Com uma imagem distorcida e um errôneo senso de si, em adição ao desmoronar de seus planos e a lembrança de que guardou uma tesoura na segunda gaveta do banheiro, vinda da única caixa que desfez, Zara Monroe se deparou com a mais profunda questão humana:

— E se eu cortar a franja?

(...)




O sol banhava o campo com seus últimos raios alaranjados quando estacionou o carro de seu pai em frente ao famoso bar que, aparentemente, o filho da vizinha recomendou e sua mãe semeou a ideia na mente de Zara.

Importante salientar que levara 45 minutos para fazer um trajeto de 20. Em parte por ter perdido a entrada que leva ao estabelecimento, localizado aos arredores da cidade — entre o meio do nada e a Fazenda Hopkins, onde Judas perdeu as meias. Em parte porque, desde que se mudara para Nova York aos 18 anos, Zara nunca mais tinha dirigido um carro, andava apenas de metrô, o que não existia em Connersville. Talvez em lugar nenhum em Indiana.

Agora o céu já estava escuro, o estacionamento surpreendentemente cheio, o letreiro neon com o nome L.U.R.K na fachada do bar refletindo sobre seu rosto enquanto Zara insistentemente penteava sua nova franja com os dedos, tentando domá-la da melhor forma.

— Merda.

Suspirou, tentando fazer as pazes com o fato de que cortou, sem querer, uma franja cortininha em vez da estilosa franja de lado que todo mundo que é alguém estava usando.

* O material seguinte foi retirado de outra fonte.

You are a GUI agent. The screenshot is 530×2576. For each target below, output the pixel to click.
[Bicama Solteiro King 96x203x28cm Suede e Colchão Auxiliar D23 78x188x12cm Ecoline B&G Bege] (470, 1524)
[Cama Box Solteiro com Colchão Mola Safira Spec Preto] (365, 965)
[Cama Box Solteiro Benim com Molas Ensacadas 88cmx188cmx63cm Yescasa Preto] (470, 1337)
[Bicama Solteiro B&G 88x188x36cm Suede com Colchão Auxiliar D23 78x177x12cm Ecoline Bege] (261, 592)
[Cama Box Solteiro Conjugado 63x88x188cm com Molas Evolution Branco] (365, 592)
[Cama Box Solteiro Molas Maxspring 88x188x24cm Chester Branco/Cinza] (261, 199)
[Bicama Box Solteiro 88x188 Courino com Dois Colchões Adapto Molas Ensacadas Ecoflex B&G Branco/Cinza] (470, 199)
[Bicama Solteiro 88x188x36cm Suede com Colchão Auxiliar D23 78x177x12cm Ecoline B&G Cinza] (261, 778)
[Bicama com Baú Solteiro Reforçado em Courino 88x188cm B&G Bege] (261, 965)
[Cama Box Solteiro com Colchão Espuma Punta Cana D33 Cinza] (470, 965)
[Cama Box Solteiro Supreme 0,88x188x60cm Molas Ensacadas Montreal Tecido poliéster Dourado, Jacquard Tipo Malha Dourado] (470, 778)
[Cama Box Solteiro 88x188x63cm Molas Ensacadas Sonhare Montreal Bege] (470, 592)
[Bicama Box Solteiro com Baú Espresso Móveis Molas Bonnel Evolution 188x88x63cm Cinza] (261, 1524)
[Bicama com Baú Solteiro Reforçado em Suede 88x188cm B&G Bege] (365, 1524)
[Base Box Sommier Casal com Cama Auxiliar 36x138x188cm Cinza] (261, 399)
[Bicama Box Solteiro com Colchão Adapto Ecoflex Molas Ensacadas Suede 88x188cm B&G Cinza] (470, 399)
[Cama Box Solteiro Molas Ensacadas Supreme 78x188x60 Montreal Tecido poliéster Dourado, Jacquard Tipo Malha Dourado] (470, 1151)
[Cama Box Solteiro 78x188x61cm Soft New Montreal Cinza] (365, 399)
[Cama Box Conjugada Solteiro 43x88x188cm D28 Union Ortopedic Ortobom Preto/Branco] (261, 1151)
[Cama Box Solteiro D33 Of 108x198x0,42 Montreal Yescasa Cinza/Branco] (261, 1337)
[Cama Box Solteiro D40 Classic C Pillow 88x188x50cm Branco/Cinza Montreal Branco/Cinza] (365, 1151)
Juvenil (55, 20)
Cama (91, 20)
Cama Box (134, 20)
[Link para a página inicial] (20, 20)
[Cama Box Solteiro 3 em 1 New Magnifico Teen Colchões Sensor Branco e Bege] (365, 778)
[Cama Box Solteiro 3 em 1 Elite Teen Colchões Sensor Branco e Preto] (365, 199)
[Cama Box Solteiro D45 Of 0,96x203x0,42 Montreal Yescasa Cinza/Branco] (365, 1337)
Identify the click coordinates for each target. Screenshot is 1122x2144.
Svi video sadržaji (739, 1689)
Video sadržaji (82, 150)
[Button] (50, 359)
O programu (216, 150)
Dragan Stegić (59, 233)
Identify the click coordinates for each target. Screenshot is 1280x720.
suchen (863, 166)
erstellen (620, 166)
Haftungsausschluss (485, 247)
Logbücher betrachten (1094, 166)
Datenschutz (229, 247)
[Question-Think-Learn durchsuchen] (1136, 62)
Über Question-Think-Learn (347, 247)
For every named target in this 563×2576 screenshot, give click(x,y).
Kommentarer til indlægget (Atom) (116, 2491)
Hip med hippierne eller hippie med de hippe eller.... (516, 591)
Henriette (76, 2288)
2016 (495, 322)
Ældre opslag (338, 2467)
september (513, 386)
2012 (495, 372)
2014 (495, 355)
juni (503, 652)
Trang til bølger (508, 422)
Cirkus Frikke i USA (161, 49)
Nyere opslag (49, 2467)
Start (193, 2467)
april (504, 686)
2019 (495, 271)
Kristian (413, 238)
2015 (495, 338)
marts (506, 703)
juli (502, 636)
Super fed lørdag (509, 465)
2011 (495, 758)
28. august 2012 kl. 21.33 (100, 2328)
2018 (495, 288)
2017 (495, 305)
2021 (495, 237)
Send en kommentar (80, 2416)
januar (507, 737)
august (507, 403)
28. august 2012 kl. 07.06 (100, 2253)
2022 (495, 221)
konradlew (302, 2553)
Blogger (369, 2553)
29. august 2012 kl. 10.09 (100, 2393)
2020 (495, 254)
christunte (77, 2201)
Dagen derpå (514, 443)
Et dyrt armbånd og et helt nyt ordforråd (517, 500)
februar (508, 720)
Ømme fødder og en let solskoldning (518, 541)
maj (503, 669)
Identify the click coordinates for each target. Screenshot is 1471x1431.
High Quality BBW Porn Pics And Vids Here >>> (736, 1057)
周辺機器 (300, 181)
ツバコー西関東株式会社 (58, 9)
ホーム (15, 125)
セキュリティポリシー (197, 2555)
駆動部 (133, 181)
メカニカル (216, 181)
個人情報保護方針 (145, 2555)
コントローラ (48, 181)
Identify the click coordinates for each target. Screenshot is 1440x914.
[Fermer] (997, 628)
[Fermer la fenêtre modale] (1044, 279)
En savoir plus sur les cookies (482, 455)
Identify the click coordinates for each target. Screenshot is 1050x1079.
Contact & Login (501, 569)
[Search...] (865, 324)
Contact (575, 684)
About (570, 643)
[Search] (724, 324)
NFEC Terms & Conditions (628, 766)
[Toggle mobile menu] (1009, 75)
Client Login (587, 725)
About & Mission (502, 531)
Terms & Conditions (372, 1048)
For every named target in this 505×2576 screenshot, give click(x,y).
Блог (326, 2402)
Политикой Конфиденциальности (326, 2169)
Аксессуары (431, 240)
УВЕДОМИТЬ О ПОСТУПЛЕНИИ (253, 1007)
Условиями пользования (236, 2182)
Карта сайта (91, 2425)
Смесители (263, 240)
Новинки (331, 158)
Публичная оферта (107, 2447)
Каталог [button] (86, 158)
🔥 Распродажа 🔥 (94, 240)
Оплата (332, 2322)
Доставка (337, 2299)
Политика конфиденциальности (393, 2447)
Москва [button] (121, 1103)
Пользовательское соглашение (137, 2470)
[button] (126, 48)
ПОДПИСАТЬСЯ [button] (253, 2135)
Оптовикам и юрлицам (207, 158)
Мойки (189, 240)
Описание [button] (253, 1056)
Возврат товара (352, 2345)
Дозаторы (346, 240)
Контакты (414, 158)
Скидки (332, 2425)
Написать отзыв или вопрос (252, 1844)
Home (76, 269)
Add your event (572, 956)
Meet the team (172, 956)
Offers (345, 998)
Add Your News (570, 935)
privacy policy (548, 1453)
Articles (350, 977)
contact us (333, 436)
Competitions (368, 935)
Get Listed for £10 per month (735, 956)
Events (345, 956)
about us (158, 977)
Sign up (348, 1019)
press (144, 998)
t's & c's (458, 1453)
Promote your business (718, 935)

Fechou a pala do motorista, guardou seu gloss labial e seu BlackBerry cravejado em strass na bolsa e se retirou do carro num ímpeto de coragem.

E lá ia ela, em direção ao bar mais badalado… de Connersville. Trajando seu mini vestido Ralph Lauren de paetês dourados, meia calça preta e suas fiéis ankle boots rosa choque, seus olhos pretos esfumados mostravam que Zara Monroe não estava para brincadeira quando o assunto era estilo! Você a podia vencer nos quesitos carreira, sucesso, quantidade de amigos e vida amorosa, mas no estilo? Não tinha para ninguém!

Marchava com seus saltos agulha na grama não asfaltada do exterior da L.U.R.K. como se estivesse indo para mais uma balada no SoHo.

— Ai!

Tudo bem, foi só um tropeço. Acontecia quando se usa salto agulha na terra, ele inevitavelmente afundava. Como era que as mulheres andavam aqui? Caramba, eles precisavam mesmo reformar esse lugar. Mas tudo bem! Se as modelos da Victoria Secret conseguiam seguir após tropeços e problemas com os saltos, Zara Monroe também conseguiria!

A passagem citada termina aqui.